▸ What the task requires:
Set down again, exactly and only, the lines from the one that contains "Task: Open the Main Supplier? N/A dropdown" through the last line of the records below, both included, but not the pictures.

▸ Information supplied:
---

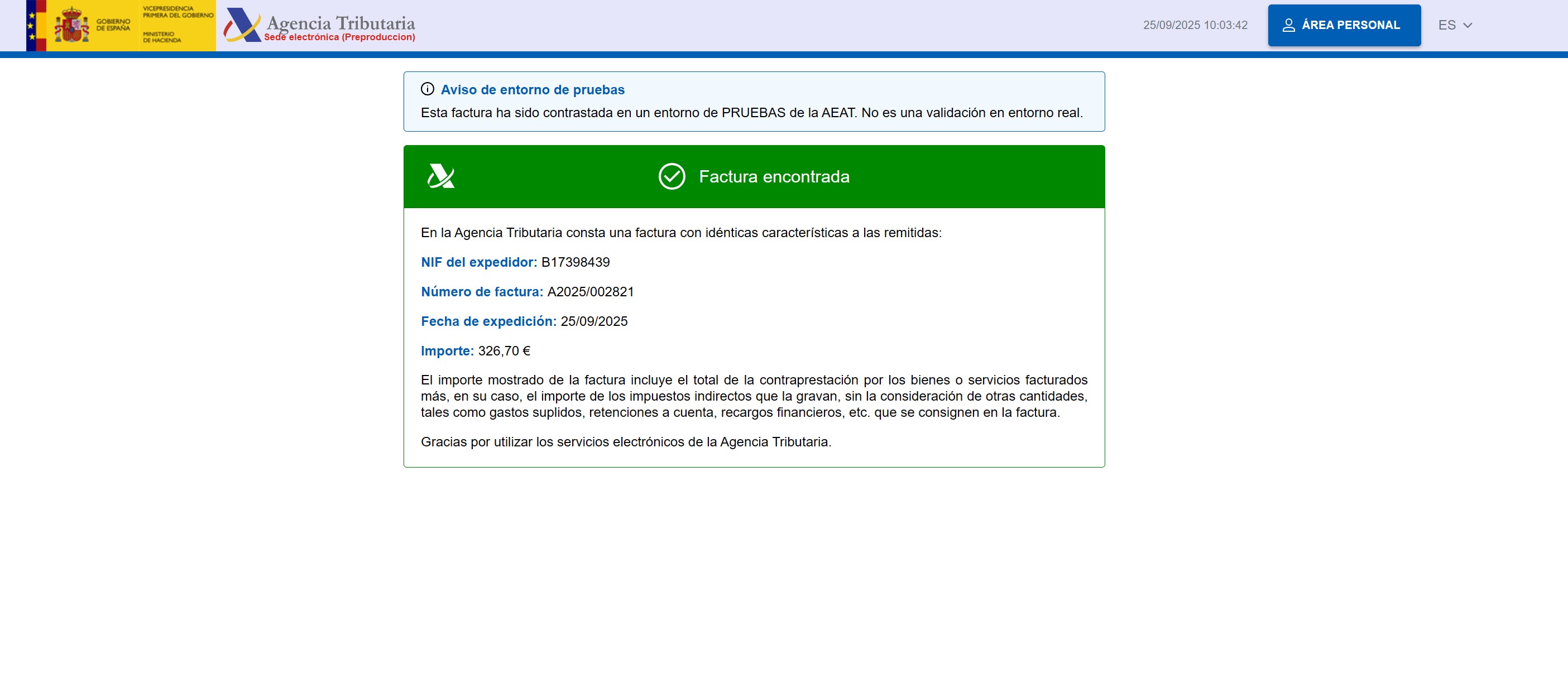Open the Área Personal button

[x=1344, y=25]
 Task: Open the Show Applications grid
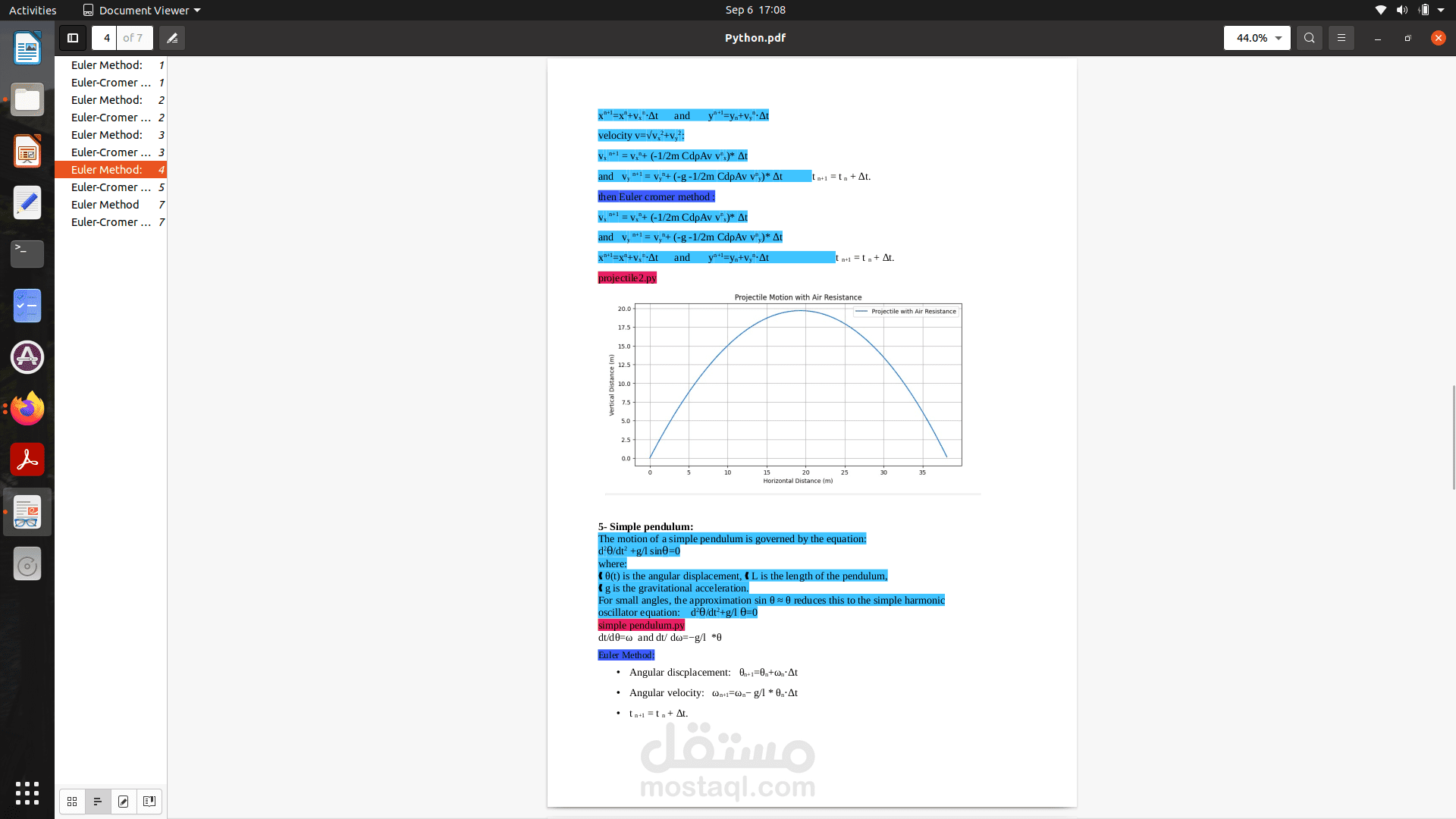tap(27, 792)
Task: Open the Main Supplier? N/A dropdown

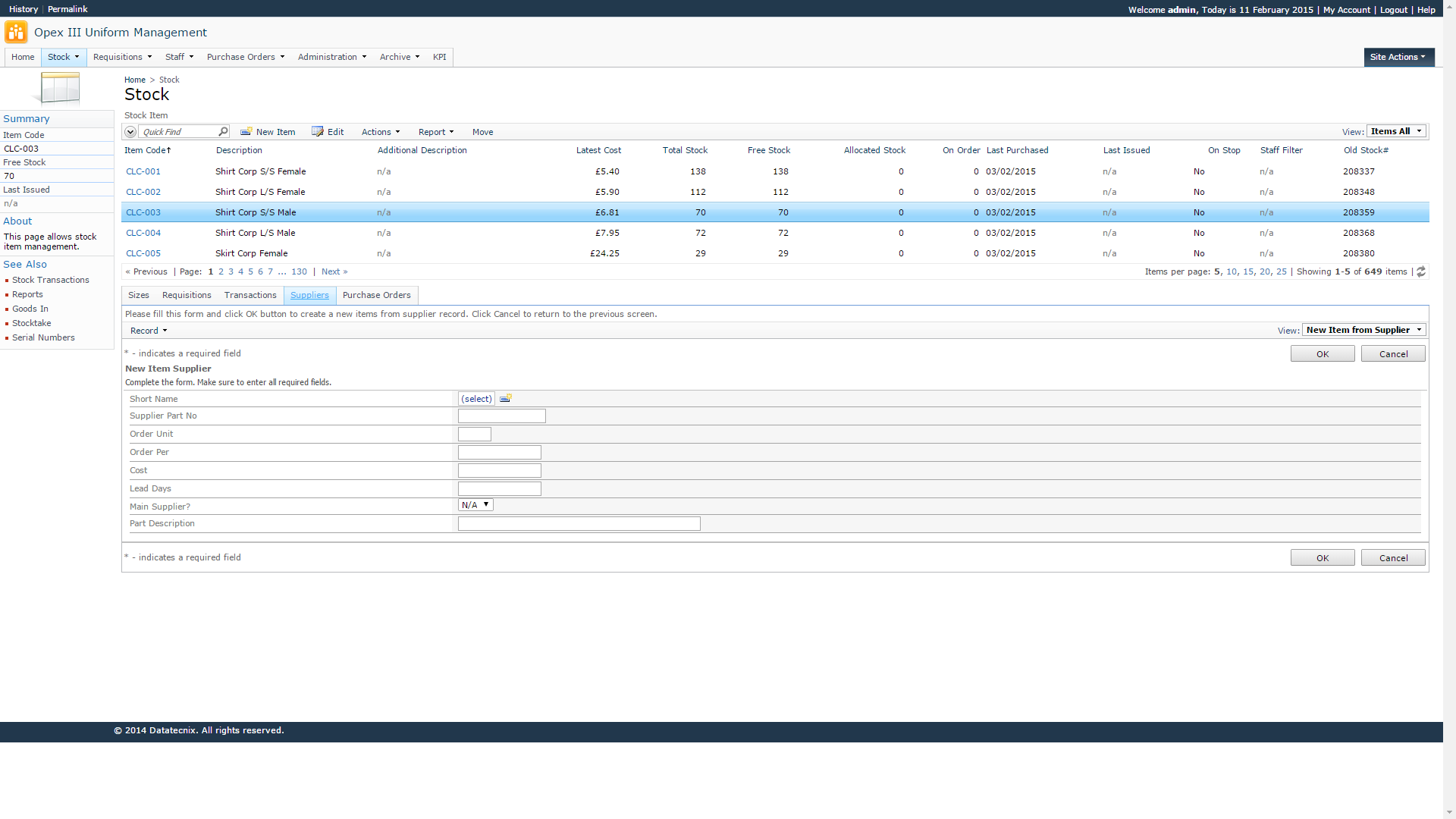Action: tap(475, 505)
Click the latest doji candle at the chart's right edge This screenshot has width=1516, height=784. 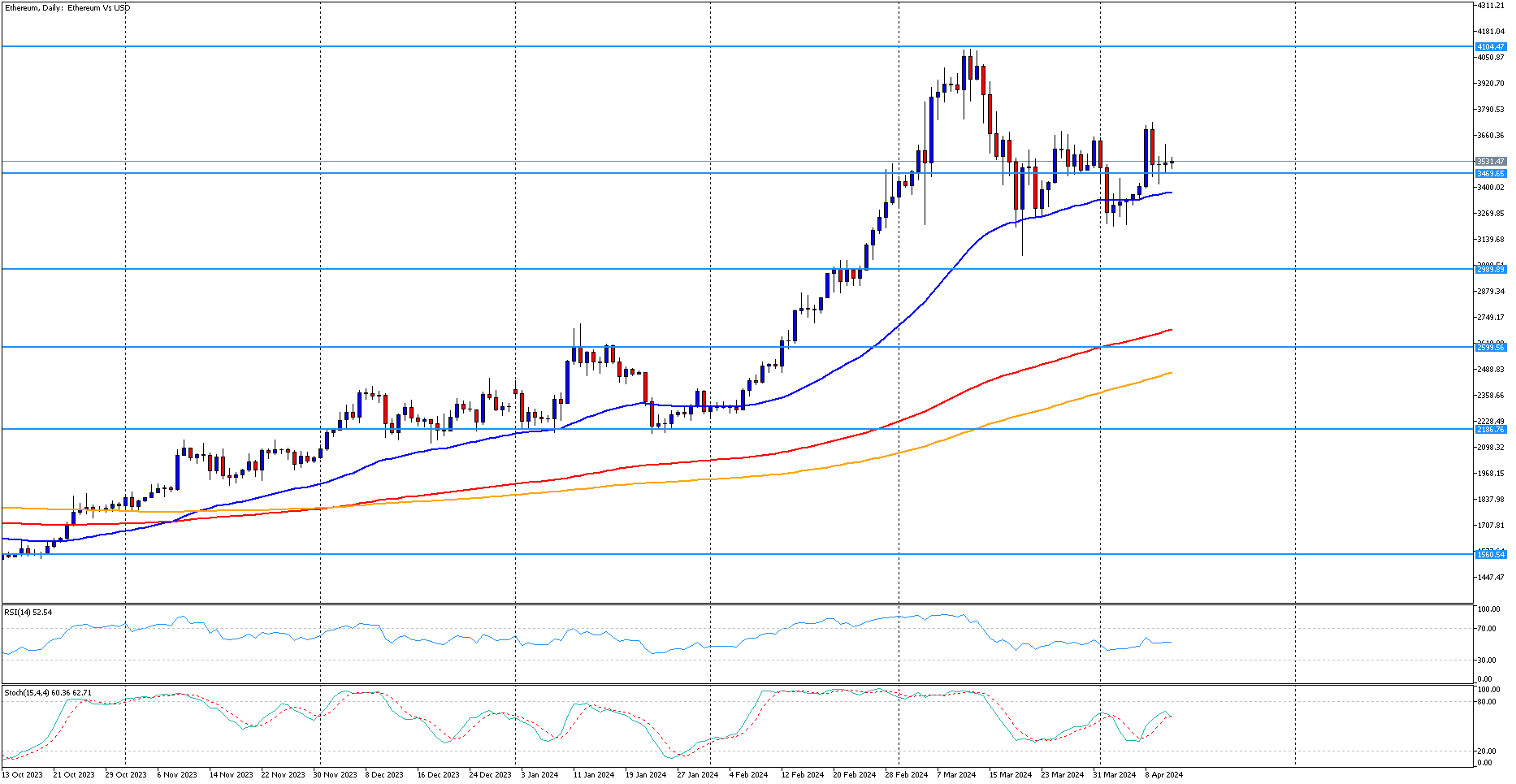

---

▸ Reply to the task:
Task: Open the Main Supplier? N/A dropdown

Action: tap(475, 505)
Click the latest doji candle at the chart's right edge This screenshot has width=1516, height=784. 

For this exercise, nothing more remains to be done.